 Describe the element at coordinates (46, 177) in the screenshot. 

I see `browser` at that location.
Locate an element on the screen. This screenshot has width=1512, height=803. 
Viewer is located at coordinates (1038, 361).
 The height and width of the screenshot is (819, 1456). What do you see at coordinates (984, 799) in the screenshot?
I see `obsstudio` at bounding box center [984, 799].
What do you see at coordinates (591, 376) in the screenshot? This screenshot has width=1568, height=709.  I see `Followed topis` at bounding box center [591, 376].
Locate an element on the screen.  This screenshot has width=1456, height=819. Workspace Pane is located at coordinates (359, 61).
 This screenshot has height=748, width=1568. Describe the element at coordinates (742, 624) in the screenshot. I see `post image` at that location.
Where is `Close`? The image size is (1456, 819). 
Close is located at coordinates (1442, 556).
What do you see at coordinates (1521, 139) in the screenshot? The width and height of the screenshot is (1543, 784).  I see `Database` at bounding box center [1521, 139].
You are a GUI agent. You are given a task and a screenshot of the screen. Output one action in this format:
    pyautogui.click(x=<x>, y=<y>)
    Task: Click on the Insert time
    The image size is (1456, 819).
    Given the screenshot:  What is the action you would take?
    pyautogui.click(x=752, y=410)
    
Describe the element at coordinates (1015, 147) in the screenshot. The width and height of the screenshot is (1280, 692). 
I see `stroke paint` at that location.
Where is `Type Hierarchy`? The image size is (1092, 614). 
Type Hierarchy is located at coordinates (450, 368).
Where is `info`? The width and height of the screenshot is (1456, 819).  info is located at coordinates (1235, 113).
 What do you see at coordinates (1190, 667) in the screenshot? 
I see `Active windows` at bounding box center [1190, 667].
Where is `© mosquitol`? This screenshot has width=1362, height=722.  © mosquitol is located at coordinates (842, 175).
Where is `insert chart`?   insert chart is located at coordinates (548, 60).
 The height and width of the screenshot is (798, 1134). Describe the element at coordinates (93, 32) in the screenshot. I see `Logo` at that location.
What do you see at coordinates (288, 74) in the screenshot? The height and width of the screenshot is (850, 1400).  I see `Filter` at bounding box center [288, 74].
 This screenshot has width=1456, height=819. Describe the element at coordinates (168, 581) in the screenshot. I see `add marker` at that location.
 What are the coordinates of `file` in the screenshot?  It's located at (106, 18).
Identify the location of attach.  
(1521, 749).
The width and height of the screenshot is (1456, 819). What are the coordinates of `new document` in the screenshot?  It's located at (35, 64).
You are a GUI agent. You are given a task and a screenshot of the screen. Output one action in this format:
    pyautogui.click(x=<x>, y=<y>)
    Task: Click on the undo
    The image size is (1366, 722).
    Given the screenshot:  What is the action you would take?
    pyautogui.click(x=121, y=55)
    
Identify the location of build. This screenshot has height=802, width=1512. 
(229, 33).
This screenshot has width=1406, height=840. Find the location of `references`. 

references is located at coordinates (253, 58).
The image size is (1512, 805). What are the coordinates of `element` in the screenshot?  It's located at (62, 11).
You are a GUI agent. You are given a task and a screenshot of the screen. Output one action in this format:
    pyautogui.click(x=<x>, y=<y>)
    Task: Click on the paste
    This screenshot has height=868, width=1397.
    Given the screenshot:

#### PROBLEM REQUIREMENTS
Please reproduce the listing above word for word, from start to finish.

#### REPLY TO THE TASK
 Describe the element at coordinates (46, 177) in the screenshot. 

I see `browser` at that location.
Locate an element on the screen. This screenshot has width=1512, height=803. 
Viewer is located at coordinates (1038, 361).
 The height and width of the screenshot is (819, 1456). What do you see at coordinates (984, 799) in the screenshot?
I see `obsstudio` at bounding box center [984, 799].
What do you see at coordinates (591, 376) in the screenshot? This screenshot has width=1568, height=709.  I see `Followed topis` at bounding box center [591, 376].
Locate an element on the screen.  This screenshot has width=1456, height=819. Workspace Pane is located at coordinates (359, 61).
 This screenshot has height=748, width=1568. Describe the element at coordinates (742, 624) in the screenshot. I see `post image` at that location.
Where is `Close`? The image size is (1456, 819). 
Close is located at coordinates (1442, 556).
What do you see at coordinates (1521, 139) in the screenshot? The width and height of the screenshot is (1543, 784).  I see `Database` at bounding box center [1521, 139].
You are a GUI agent. You are given a task and a screenshot of the screen. Output one action in this format:
    pyautogui.click(x=<x>, y=<y>)
    Task: Click on the Insert time
    The image size is (1456, 819).
    Given the screenshot:  What is the action you would take?
    pyautogui.click(x=752, y=410)
    
Describe the element at coordinates (1015, 147) in the screenshot. The width and height of the screenshot is (1280, 692). 
I see `stroke paint` at that location.
Where is `Type Hierarchy`? The image size is (1092, 614). 
Type Hierarchy is located at coordinates (450, 368).
Where is `info`? The width and height of the screenshot is (1456, 819).  info is located at coordinates (1235, 113).
 What do you see at coordinates (1190, 667) in the screenshot? 
I see `Active windows` at bounding box center [1190, 667].
Where is `© mosquitol`? This screenshot has width=1362, height=722.  © mosquitol is located at coordinates (842, 175).
Where is `insert chart`?   insert chart is located at coordinates (548, 60).
 The height and width of the screenshot is (798, 1134). Describe the element at coordinates (93, 32) in the screenshot. I see `Logo` at that location.
What do you see at coordinates (288, 74) in the screenshot? The height and width of the screenshot is (850, 1400).  I see `Filter` at bounding box center [288, 74].
 This screenshot has width=1456, height=819. Describe the element at coordinates (168, 581) in the screenshot. I see `add marker` at that location.
 What are the coordinates of `file` in the screenshot?  It's located at (106, 18).
Identify the location of attach.  
(1521, 749).
The width and height of the screenshot is (1456, 819). What are the coordinates of `new document` in the screenshot?  It's located at (35, 64).
You are a GUI agent. You are given a task and a screenshot of the screen. Output one action in this format:
    pyautogui.click(x=<x>, y=<y>)
    Task: Click on the undo
    The image size is (1366, 722).
    Given the screenshot:  What is the action you would take?
    pyautogui.click(x=121, y=55)
    
Identify the location of build. This screenshot has height=802, width=1512. 
(229, 33).
This screenshot has width=1406, height=840. Find the location of `references`. 

references is located at coordinates (253, 58).
The image size is (1512, 805). What are the coordinates of `element` in the screenshot?  It's located at (62, 11).
You are a GUI agent. You are given a task and a screenshot of the screen. Output one action in this format:
    pyautogui.click(x=<x>, y=<y>)
    Task: Click on the paste
    This screenshot has height=868, width=1397.
    Given the screenshot:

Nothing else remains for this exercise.